Gegevens oefening:
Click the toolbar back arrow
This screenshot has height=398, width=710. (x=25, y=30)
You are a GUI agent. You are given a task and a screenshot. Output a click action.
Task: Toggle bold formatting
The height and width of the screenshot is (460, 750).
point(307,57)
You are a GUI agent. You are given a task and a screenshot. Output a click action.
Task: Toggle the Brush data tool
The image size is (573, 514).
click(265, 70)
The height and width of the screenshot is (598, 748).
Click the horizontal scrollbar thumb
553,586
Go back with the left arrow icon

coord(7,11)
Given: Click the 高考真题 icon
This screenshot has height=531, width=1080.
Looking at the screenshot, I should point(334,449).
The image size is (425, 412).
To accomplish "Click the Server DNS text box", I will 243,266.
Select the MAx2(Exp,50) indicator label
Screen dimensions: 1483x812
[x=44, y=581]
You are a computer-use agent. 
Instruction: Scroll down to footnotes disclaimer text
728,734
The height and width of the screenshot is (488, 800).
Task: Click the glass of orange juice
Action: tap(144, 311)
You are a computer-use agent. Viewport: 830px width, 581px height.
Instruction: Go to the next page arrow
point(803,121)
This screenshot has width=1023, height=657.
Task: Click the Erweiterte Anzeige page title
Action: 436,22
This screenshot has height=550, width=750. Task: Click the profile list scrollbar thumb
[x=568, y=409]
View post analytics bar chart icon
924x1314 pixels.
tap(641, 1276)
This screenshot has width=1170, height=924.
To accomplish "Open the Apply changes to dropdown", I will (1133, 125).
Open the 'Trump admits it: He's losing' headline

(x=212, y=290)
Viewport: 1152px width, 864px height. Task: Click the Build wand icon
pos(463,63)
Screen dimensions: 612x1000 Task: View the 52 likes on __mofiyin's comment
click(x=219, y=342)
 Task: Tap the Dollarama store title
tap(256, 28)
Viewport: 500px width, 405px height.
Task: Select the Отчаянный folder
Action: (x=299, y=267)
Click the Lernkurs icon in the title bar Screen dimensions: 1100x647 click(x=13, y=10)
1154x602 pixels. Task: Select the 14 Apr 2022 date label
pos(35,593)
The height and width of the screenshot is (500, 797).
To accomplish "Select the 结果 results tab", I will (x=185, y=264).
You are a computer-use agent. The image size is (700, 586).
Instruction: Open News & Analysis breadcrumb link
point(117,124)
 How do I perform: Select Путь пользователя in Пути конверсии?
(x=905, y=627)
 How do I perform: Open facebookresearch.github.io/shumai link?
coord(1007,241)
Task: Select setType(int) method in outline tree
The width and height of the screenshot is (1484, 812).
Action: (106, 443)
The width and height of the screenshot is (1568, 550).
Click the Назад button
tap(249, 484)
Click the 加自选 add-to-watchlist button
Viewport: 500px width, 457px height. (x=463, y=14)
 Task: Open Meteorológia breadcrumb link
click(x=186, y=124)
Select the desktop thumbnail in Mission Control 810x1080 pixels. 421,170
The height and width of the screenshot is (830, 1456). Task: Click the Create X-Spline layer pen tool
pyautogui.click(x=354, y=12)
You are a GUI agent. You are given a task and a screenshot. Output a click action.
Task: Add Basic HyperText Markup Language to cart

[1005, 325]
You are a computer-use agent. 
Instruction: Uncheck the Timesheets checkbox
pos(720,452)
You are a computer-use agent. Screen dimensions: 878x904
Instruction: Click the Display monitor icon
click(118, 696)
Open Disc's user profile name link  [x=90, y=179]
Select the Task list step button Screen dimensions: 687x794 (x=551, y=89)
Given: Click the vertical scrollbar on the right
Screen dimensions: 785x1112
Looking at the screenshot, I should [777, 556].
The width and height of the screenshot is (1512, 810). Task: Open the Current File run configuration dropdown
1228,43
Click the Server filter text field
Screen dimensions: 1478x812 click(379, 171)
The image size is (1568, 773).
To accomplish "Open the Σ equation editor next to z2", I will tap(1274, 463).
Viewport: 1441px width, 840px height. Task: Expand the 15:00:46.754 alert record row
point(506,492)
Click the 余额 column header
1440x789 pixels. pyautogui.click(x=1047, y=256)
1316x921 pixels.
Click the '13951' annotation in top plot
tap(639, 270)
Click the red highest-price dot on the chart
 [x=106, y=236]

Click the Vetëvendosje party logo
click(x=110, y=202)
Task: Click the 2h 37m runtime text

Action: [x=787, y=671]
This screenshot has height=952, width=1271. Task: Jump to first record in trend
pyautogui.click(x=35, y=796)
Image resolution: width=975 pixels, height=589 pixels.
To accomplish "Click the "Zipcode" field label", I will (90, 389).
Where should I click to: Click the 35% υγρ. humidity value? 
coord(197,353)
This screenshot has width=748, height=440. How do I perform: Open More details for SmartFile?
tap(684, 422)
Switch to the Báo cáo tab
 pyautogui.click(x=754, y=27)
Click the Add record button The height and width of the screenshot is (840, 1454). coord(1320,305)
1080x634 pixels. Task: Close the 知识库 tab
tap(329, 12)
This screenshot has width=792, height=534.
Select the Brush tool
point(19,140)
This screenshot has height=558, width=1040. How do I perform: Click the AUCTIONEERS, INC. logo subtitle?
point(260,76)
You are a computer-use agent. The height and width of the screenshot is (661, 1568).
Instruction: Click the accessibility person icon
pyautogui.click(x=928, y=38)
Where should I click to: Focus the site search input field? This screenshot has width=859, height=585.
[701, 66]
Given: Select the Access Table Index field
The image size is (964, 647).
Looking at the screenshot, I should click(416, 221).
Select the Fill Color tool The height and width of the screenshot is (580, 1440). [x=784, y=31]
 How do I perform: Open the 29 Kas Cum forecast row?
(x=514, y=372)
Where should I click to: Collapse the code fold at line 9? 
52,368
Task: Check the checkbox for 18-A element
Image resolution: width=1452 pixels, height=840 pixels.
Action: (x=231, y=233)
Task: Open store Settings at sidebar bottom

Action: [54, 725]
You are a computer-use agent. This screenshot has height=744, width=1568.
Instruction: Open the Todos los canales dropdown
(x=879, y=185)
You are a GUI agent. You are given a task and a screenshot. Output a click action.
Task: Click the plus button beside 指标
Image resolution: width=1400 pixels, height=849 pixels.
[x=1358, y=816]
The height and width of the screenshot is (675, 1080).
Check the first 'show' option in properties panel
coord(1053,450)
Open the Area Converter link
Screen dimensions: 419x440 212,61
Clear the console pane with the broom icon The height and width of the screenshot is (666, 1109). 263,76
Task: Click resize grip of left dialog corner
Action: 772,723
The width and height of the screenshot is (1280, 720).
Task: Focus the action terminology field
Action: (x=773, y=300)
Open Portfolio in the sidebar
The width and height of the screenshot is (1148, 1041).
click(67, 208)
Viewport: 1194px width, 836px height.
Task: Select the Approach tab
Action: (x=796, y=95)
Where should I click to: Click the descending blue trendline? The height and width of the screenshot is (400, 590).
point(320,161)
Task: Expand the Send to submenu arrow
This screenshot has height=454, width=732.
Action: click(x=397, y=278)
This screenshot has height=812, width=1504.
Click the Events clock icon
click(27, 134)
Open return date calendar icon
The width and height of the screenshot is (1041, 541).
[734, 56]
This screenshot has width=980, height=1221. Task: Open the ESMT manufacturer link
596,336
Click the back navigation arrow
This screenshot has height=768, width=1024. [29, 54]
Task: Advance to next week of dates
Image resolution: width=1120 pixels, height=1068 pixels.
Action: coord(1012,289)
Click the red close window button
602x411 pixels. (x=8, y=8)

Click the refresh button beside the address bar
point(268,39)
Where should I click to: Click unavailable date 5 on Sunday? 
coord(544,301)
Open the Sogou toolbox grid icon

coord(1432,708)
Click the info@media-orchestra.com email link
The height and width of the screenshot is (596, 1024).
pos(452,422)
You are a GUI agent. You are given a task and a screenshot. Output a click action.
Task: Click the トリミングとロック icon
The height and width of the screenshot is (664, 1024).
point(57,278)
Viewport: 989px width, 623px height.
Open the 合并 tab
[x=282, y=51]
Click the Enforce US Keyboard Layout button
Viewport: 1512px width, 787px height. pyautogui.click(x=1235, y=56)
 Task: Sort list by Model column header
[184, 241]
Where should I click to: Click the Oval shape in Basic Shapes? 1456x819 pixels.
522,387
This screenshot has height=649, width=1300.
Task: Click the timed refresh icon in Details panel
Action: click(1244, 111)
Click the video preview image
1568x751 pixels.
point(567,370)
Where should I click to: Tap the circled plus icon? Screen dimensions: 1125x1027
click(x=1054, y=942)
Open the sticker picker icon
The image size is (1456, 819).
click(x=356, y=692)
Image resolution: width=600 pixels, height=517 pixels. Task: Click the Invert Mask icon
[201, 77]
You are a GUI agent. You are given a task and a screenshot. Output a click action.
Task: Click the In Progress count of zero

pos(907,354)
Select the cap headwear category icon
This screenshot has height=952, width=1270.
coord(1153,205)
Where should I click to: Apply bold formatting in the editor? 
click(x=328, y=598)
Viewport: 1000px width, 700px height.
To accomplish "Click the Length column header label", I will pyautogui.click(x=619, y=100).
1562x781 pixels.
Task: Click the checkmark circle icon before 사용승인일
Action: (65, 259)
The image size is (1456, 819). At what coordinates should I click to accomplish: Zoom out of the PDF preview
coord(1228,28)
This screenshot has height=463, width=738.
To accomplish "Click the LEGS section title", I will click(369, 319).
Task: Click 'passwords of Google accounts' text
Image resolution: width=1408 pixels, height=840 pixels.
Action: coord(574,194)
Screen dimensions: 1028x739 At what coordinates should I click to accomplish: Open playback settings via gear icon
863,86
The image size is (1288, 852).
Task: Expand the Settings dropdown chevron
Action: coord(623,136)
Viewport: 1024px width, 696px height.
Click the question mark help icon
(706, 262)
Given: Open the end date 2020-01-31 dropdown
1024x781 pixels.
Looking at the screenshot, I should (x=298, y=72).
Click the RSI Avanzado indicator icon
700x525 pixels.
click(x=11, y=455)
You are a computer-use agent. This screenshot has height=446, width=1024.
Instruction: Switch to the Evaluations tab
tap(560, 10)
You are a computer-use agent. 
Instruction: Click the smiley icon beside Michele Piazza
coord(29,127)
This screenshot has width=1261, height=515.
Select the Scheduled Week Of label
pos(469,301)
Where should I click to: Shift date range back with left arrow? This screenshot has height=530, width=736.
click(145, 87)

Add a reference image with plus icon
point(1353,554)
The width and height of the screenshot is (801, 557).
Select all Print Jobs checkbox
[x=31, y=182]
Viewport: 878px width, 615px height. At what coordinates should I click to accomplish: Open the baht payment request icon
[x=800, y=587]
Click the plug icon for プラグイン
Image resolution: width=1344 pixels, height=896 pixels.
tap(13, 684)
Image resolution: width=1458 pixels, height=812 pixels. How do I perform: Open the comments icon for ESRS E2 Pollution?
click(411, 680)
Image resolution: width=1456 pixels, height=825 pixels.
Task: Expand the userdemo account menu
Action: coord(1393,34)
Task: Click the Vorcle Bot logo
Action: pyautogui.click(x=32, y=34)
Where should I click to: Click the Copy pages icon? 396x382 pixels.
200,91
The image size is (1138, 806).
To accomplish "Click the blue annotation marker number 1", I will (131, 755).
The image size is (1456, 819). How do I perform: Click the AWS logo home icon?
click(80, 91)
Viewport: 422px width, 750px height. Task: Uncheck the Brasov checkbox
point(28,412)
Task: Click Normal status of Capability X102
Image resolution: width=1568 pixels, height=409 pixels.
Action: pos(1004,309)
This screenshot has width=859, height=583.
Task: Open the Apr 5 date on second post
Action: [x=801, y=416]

Eisen opdracht: Schrijf de rijen van die met "This screenshot has height=463, width=738." tot en met die met "point(1353,554)" opnieuw op. Vervang daarin "Instruction" door "Command" en laat de rest ongewijzigd.

Antwoord opdracht:
This screenshot has height=463, width=738.
To accomplish "Click the LEGS section title", I will click(369, 319).
Task: Click 'passwords of Google accounts' text
Image resolution: width=1408 pixels, height=840 pixels.
Action: coord(574,194)
Screen dimensions: 1028x739 At what coordinates should I click to accomplish: Open playback settings via gear icon
863,86
The image size is (1288, 852).
Task: Expand the Settings dropdown chevron
Action: coord(623,136)
Viewport: 1024px width, 696px height.
Click the question mark help icon
(706, 262)
Given: Open the end date 2020-01-31 dropdown
1024x781 pixels.
Looking at the screenshot, I should (x=298, y=72).
Click the RSI Avanzado indicator icon
700x525 pixels.
click(x=11, y=455)
You are a computer-use agent. This screenshot has height=446, width=1024.
Command: Switch to the Evaluations tab
tap(560, 10)
You are a computer-use agent. 
Command: Click the smiley icon beside Michele Piazza
coord(29,127)
This screenshot has width=1261, height=515.
Select the Scheduled Week Of label
pos(469,301)
Where should I click to: Shift date range back with left arrow? This screenshot has height=530, width=736.
click(145, 87)

Add a reference image with plus icon
point(1353,554)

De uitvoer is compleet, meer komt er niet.